Produce a word-for-word copy of the lines from the one that contains "The height and" to the final line of the data below, with all pictures dropped.

BEGIN MATERIAL SUPPLIED

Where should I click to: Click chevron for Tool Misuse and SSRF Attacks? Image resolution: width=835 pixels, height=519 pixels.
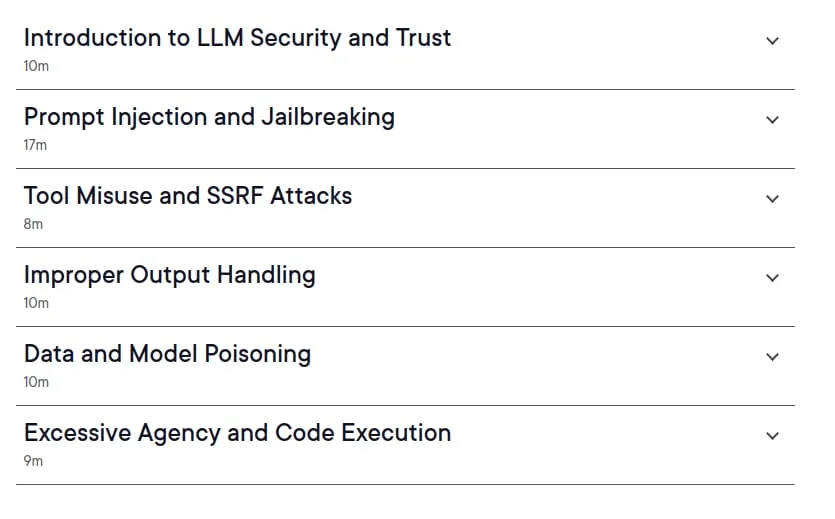click(x=772, y=199)
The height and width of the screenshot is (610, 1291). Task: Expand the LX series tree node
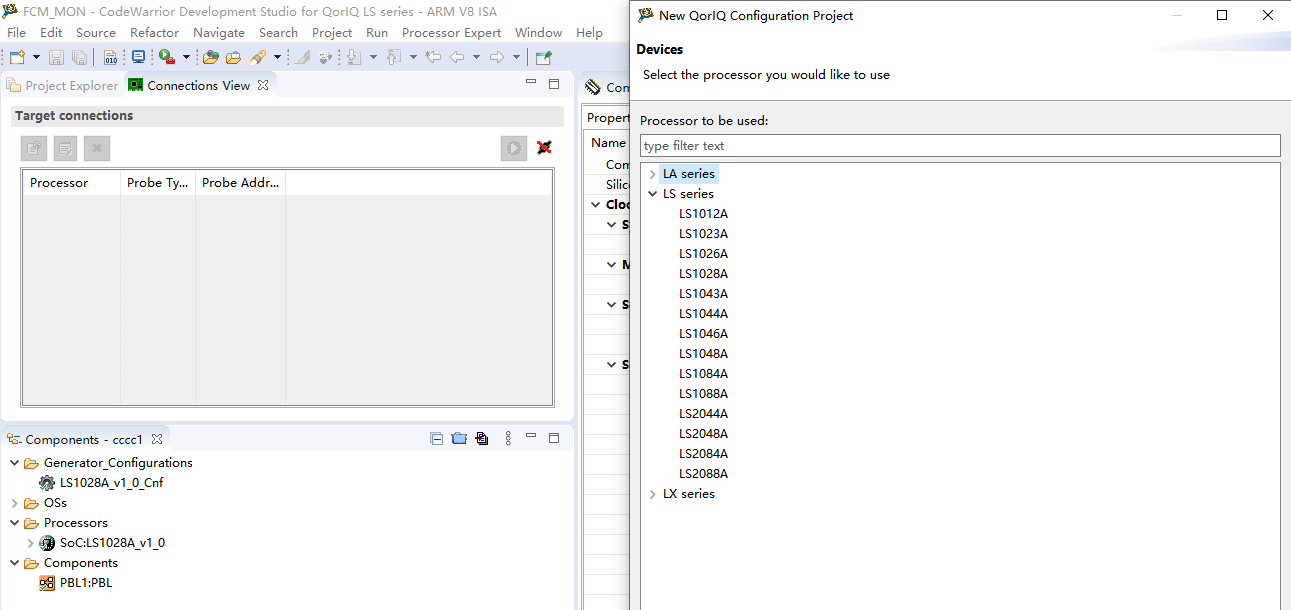(x=653, y=493)
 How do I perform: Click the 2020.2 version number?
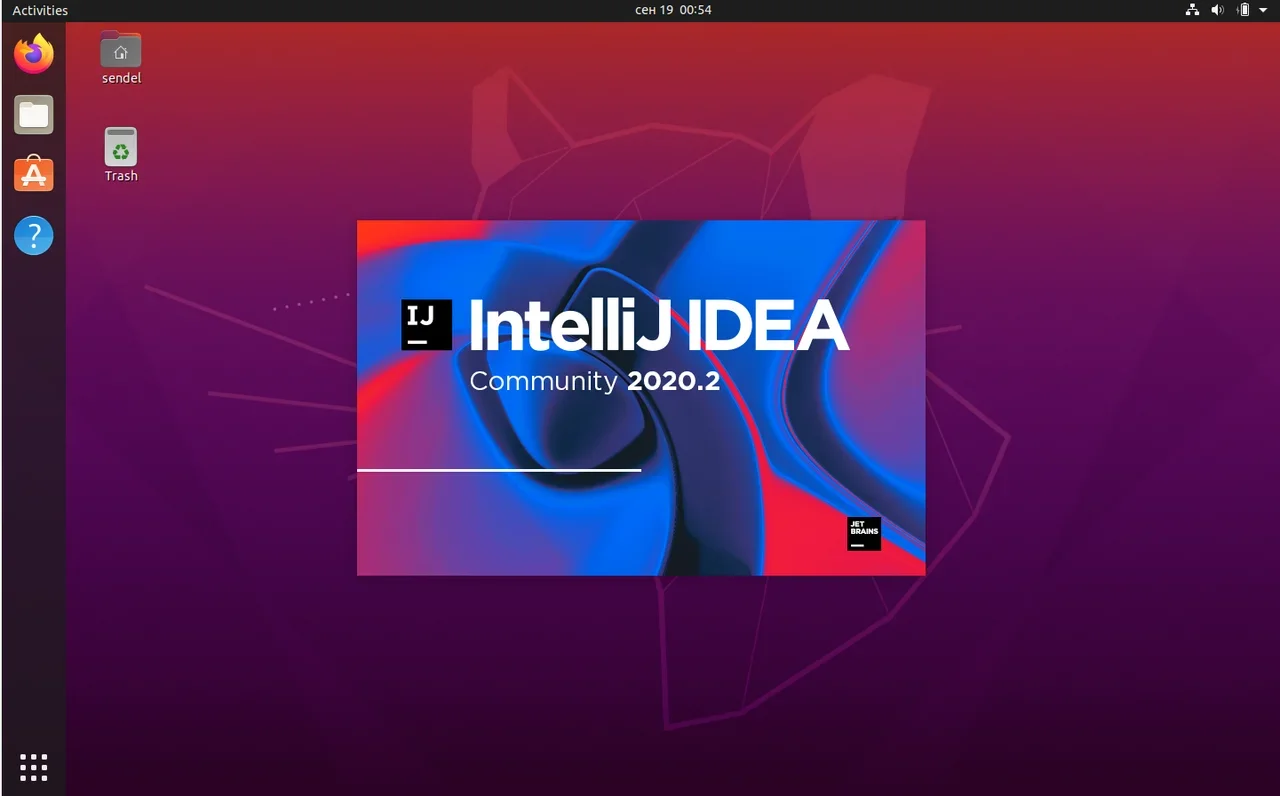(x=673, y=381)
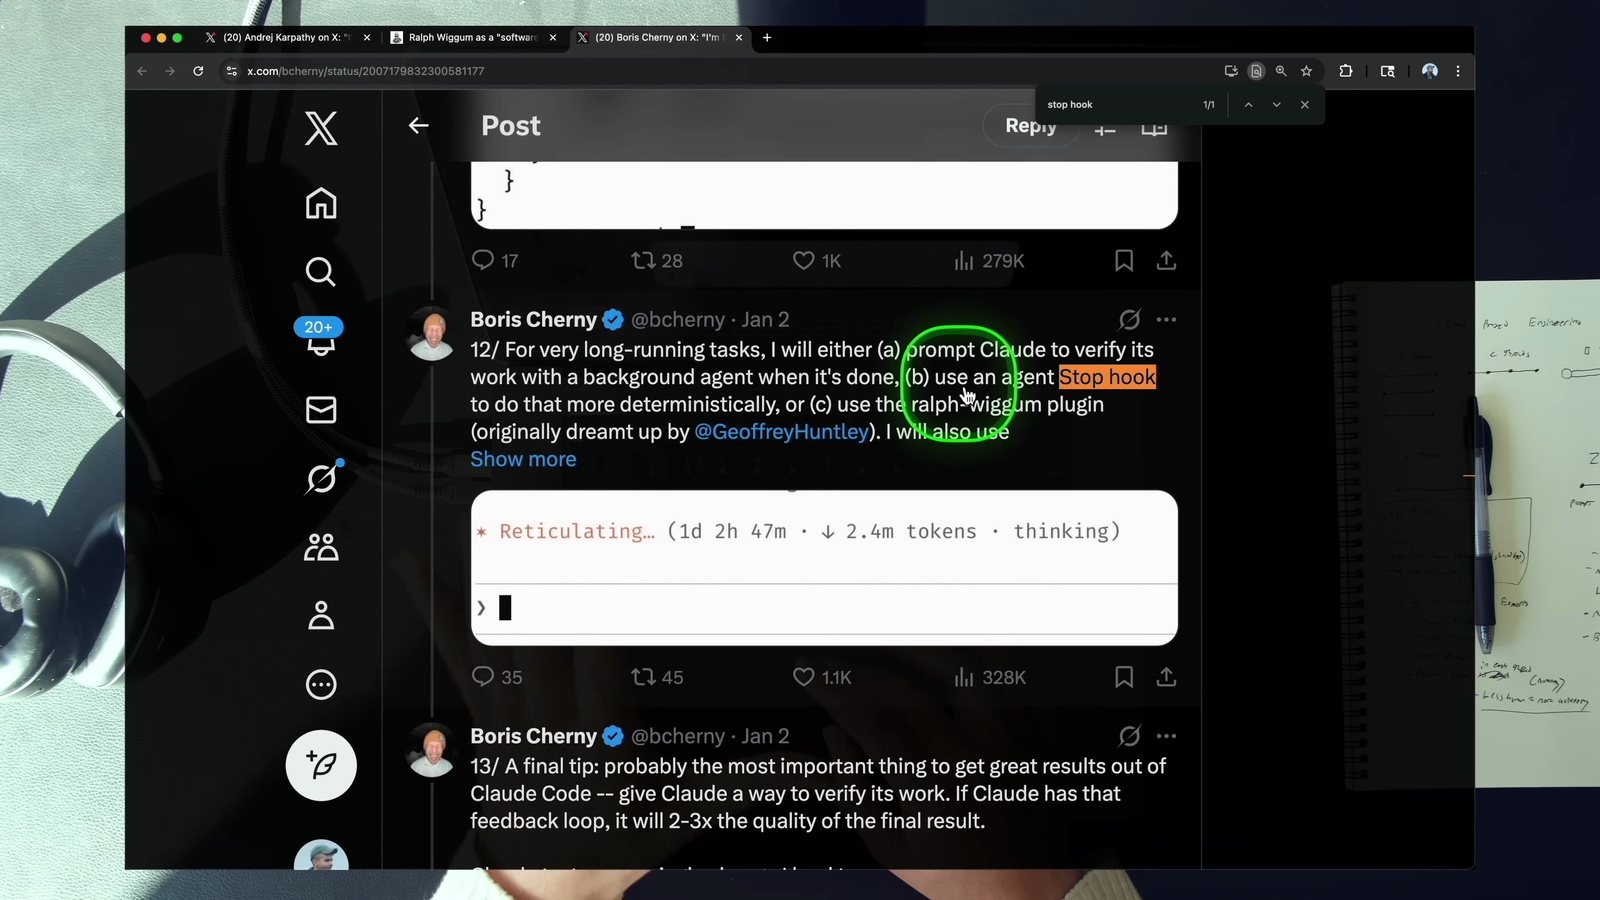Switch to the Ralph Wiggum browser tab
1600x900 pixels.
tap(471, 38)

END MATERIAL SUPPLIED

▸ **ANSWER BOX**:
The height and width of the screenshot is (610, 1291). Task: Expand the LX series tree node
(x=653, y=493)
 How do I perform: Click the 2020.2 version number?
(x=673, y=381)
Switch to the Ralph Wiggum browser tab
1600x900 pixels.
tap(471, 38)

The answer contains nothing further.